Furthermore, the method of recording the running state as in the present invention can also be applied as a program or method. In addition, the system, program, and method as described above may be realized as a single device, or may be realized by using components shared with each unit provided in the vehicle when realized by a plurality of devices. It can be assumed and includes various aspects. For example, it is possible to provide a navigation system, method, and program including the above-described devices. Further, some changes may be made as appropriate, such as a part of software and a part of hardware. Furthermore, the invention can be realized as a recording medium for a program for controlling the system. Of course, the software recording medium may be a magnetic recording medium, a magneto-optical recording medium, or any recording medium to be developed in the future.

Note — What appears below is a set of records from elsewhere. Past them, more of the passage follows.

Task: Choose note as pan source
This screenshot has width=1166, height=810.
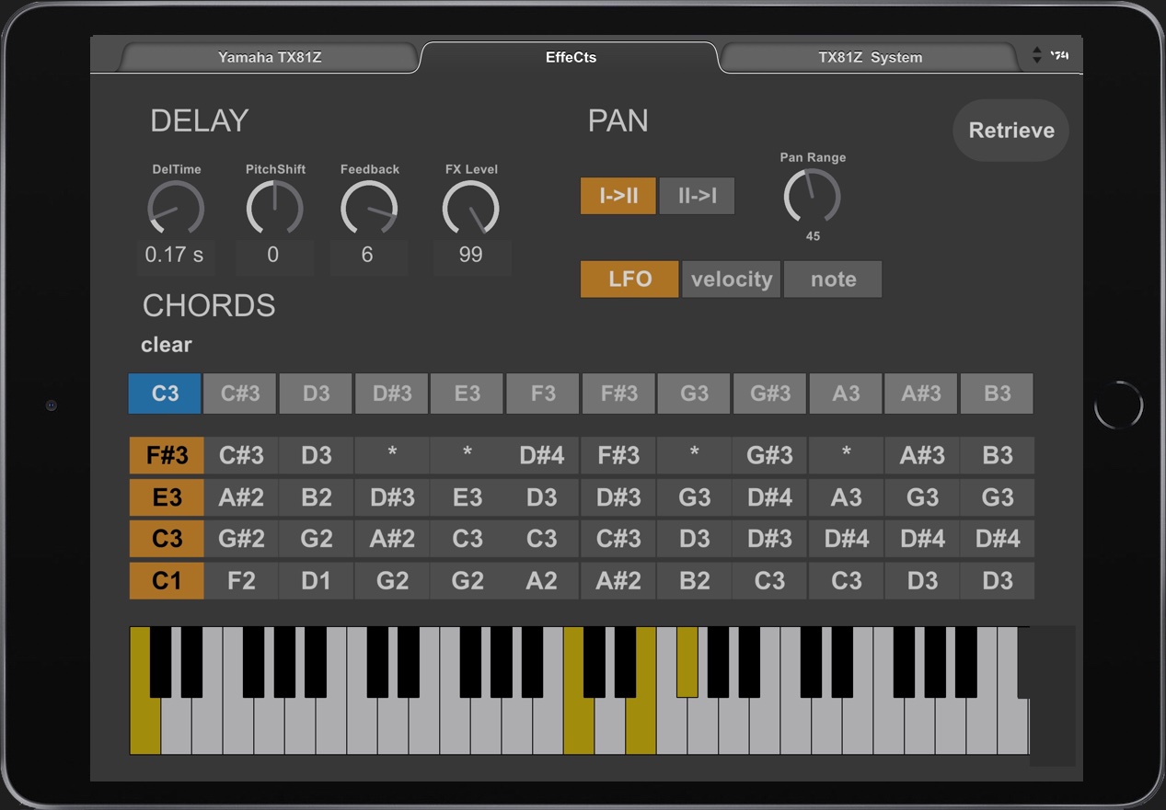Action: tap(833, 280)
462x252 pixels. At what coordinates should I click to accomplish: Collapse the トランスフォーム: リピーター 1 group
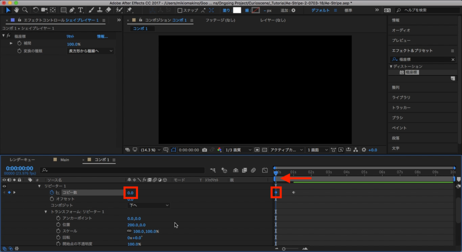click(46, 212)
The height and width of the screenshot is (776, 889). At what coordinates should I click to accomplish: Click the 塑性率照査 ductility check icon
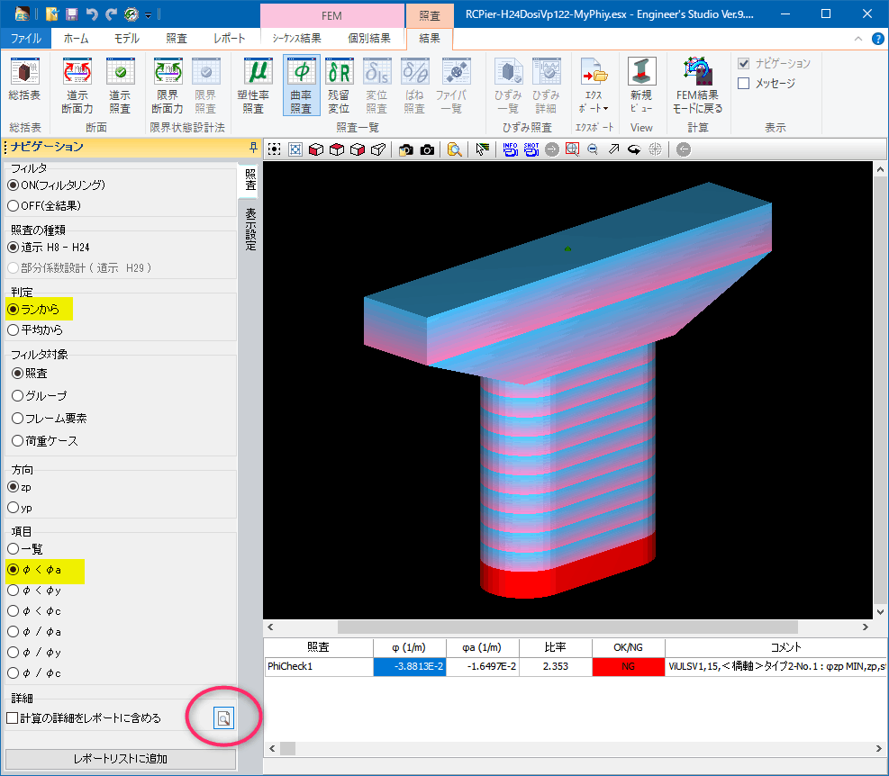pyautogui.click(x=257, y=84)
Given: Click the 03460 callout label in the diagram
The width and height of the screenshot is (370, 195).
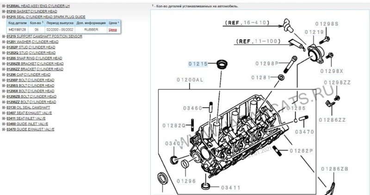Looking at the screenshot, I should 192,108.
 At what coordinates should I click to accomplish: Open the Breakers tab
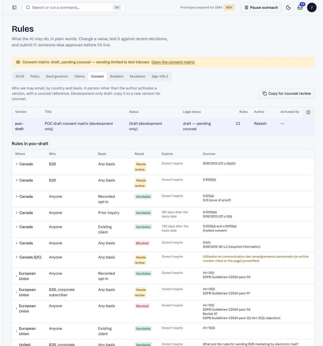click(x=117, y=76)
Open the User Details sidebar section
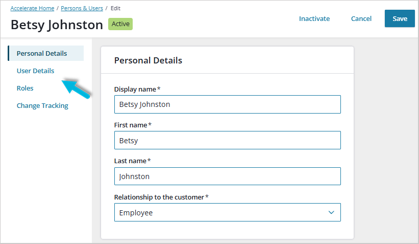The image size is (419, 244). coord(35,71)
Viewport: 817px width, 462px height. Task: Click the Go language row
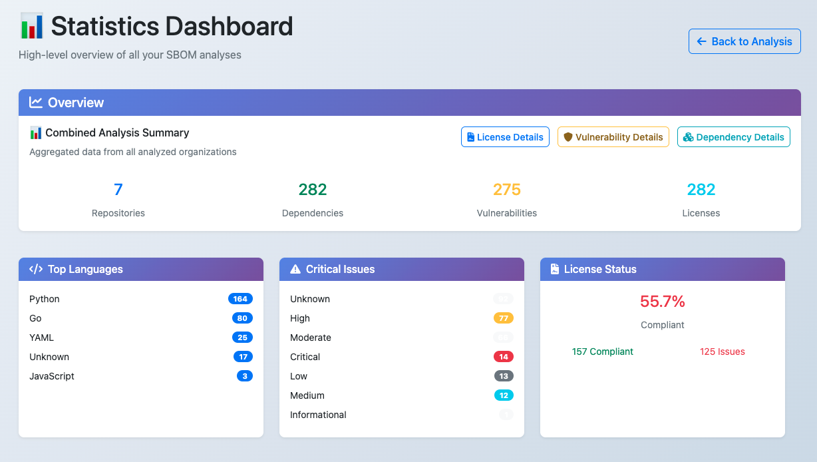36,318
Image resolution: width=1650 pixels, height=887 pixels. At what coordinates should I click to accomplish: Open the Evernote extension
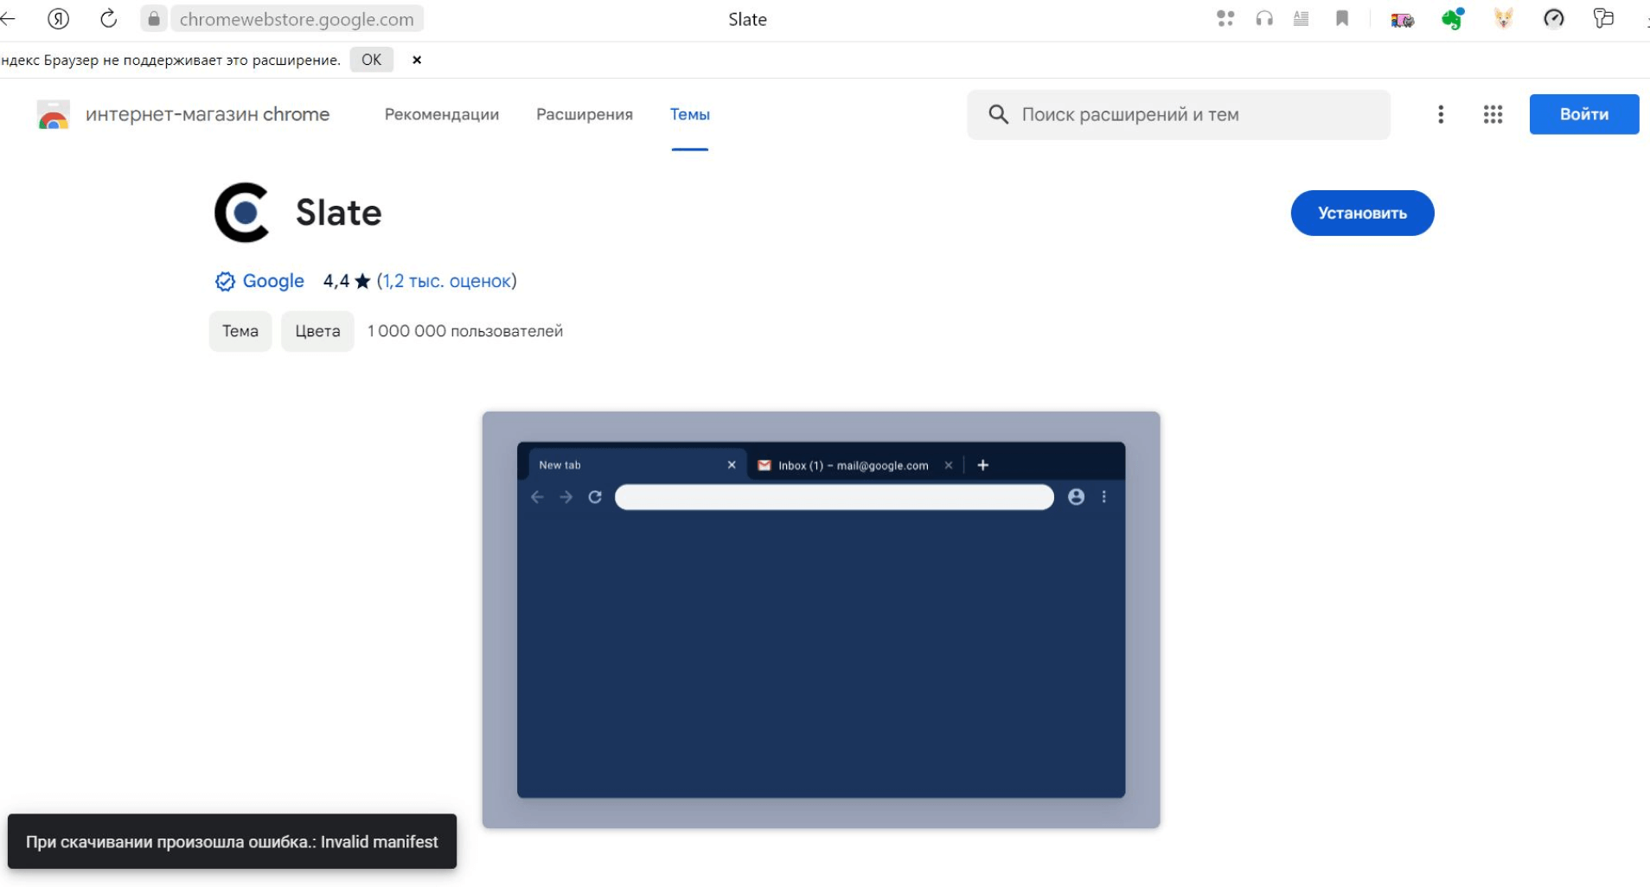(x=1452, y=19)
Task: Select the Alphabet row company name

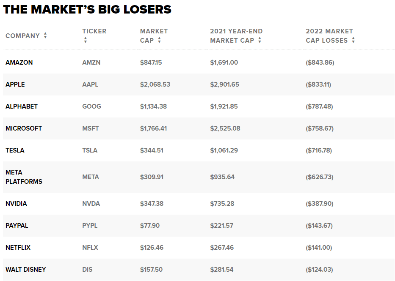Action: [22, 106]
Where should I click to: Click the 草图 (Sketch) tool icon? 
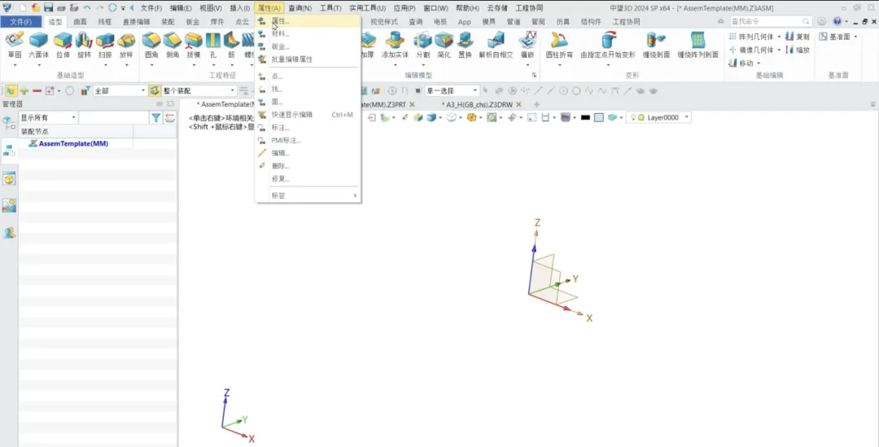tap(15, 40)
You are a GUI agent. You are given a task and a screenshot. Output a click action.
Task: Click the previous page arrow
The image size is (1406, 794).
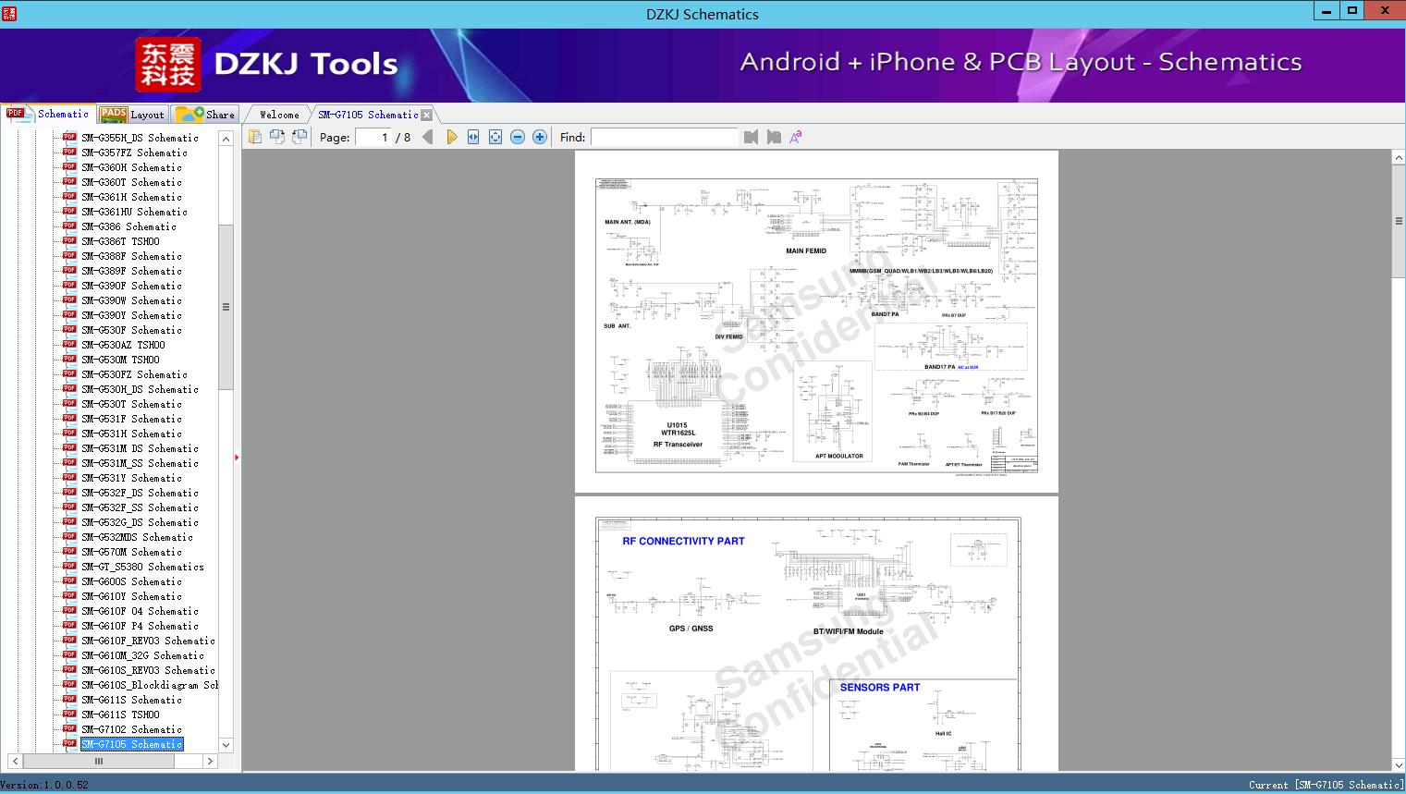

DESCRIPTION OF SYMBOLS 10 ... Navigation system, 20 ... Control part, 21 ... Running state recording program, 21a ... Running state acquisition part, 21b ... Determination part, 21c ... Recording part, 21d ... Driving support part, 30 ... Recording medium, 30a ... Map information, 30a1 ... Geographic information, 30b ... Traveling state DB, 41 ... GPS receiver, 42 ... Vehicle speed sensor, 43 ... Gyro sensor, 44 ... User part I / F, 48 ... Motor, 49a ... Battery, 49b ... Internal combustion engine, 49c ... Gear mechanism, 49d ... output shaft, C ... vehicle, J ... congestion section, N ... node.

Claims

Traveling state acquisition means for acquiring the traveling state of the vehicle on the road on which the vehicle has traveled;
A determination unit that determines whether or not the traffic jam is reproduced based on geographical information when a traffic jam has occurred on the road on which the vehicle was traveling;
When the traffic congestion is reproduced, the running state is recorded on a recording medium,
When the traffic jam is not reproduced, recording means for not recording the running state on a recording medium;
A running state recording system comprising:
The determination means determines whether there is a causal feature causing the traffic jam within a predetermined distance from the traffic jam section where the traffic jam has occurred, based on the geographic information, and from within the traffic jam section It is determined that the traffic jam is reproduced when the causal feature is present within a predetermined distance.
The traveling state recording system according to claim 1.
The determination means determines that the traffic jam is reproduced when the causal feature is present within a predetermined distance from the head of the traffic jam section;
The traveling state recording system according to claim 2.
The causal feature is a point where the number of roads or lanes heading toward the head of the traffic jam decreases.
The traveling state recording system according to any one of claims 2 and 3.
The causal feature is a point on the road that turns from a downward slope to an upward slope,
The traveling state recording system according to any one of claims 1 to 3.
A driving state acquisition step of acquiring a driving state of the vehicle on the road on which the vehicle has traveled;
A determination step of determining whether or not the traffic jam is reproduced based on geographical information when a traffic jam has occurred on the road on which the vehicle was traveling;
When the traffic congestion is reproduced, the running state is recorded on a recording medium,
If the traffic jam is not reproduced, a recording step of not recording the running state on a recording medium;
A running state recording method including:
A driving state acquisition function for acquiring the driving state of the vehicle on the road on which the vehicle has traveled;
A determination function for determining whether or not the traffic jam is reproduced based on geographical information when a traffic jam has occurred on the road on which the vehicle was traveling; and
When the traffic congestion is reproduced, the running state is recorded on a recording medium,
When the traffic jam is not reproduced, a recording function that does not record the running state on a recording medium;
A running state recording program that causes a computer to execute.